The next verse is transitional, "He delivers he afflicted by their afflictions, he reveals himself to them by their suffering." Elihu says that to yield to the affliction as coming from the Creator who gives songs in the night is to find both deliverance and more intimate knowledge of God. 

With this transition, Elihu gives a brief history of Job's life and direction:

And surely, he drew you from the mouth of distress, to a wide place, unrestricted, and to the comfort of your table filled with rich food. 

But now you are preoccupied with the judgment due the wicked, judgment and justice take hold of you. 

Be careful that no one entices you with riches; do not let a large bribe turn you aside. Would your wealth sustain you, so that you would not be in distress, even all your mighty efforts? Do not long for the cover of night to drag people away from their homes. Take heed, do not turn to evil, for because of this you have been tested by affliction. 

Indeed, God is exalted in his power; who is a teacher like him? Who has prescribed his ways for him? or said to him, ‘You have done what is wicked.’ Remember to extol his work, which people have praised in song. All humanity has seen it; people gaze on it from afar. (Job 36:16-25)
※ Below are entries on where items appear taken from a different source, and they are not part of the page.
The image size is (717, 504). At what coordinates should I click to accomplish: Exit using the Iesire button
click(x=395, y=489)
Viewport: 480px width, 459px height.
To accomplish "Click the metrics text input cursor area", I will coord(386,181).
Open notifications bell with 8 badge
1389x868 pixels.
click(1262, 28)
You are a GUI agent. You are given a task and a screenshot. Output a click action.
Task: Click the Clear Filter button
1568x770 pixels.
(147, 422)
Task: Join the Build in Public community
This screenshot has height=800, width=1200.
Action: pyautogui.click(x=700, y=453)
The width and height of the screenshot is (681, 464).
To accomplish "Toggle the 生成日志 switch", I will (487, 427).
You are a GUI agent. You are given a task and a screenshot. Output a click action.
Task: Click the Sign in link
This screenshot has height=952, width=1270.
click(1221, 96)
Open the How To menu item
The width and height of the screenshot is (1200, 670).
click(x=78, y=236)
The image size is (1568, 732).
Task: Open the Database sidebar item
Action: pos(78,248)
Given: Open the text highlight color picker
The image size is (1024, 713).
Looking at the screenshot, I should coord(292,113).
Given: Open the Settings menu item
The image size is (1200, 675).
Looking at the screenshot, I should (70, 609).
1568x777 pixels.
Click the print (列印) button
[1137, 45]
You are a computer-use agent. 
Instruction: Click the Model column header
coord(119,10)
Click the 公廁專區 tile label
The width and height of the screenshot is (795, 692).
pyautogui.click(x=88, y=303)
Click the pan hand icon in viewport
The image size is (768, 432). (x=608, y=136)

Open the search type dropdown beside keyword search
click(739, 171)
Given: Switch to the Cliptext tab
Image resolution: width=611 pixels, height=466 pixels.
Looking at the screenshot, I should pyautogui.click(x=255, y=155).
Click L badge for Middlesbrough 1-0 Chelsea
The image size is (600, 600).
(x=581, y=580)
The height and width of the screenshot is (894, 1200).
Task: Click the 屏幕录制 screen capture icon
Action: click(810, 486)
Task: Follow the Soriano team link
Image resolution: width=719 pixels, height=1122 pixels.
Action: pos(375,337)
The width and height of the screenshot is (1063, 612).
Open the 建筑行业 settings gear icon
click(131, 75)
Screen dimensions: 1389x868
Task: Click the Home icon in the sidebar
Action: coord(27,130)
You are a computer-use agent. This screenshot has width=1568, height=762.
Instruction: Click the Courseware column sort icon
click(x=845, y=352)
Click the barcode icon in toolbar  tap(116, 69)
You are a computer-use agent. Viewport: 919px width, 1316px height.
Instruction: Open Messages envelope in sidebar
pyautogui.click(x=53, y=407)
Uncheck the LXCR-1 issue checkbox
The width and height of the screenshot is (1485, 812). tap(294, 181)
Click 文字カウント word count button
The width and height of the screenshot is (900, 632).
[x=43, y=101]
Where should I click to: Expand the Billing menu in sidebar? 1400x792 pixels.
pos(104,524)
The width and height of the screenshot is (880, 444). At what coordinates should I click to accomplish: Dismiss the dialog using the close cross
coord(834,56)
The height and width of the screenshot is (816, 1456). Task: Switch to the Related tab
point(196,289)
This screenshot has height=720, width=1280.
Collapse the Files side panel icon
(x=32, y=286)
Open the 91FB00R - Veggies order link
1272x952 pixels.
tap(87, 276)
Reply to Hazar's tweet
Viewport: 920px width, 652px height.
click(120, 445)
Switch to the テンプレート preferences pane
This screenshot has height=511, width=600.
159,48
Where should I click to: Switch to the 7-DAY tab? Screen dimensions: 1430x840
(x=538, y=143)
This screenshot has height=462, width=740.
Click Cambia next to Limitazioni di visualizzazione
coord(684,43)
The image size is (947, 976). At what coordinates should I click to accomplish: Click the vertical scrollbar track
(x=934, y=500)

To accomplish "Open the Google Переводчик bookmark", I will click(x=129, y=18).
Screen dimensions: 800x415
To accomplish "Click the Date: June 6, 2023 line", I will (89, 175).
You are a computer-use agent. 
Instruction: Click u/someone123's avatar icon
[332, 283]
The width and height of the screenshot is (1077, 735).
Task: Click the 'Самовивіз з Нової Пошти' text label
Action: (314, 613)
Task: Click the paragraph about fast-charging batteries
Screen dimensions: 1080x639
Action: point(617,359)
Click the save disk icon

I see the remarks about Job being drawn from the mouth of distress as an historical comment. It tells me, however briefly, that Job's life was from rags to a "table filled with rich food." Job came to a wide and unrestricted place--the freedom that comes from wealth and public acclaim.

"Be care that entices you with riches; do not let a large bribe turn you aside." Elihu could mean this either literally or figuratively. In the literal sense, Elihu may be saying that before Job's troubles began, he was beginning to think of taking bribes. In the figurative sense, he is saying that Job should avoid wanting to return to his former estate so badly as to turn aside to evil. I prefer the figurative sense. Job has been moving in the direction of selling his integrity for the life of a godless man, because there was no benefit to living righteously. In either case, Job's sufferings have revealed a flaw in him. The wide unrestricted places were turning his heart from the Creator. This is what the Lord was seeing in Job when Satan came before Him. This is why He asked Satan, "Have you considered my servant Job?" The Lord needed to reveal and turn Job's heart before it changed direction.

According to Elihu, God is doing exactly in Job's life what needs to be done for Job and for the creation. Who is a teacher like the Lord?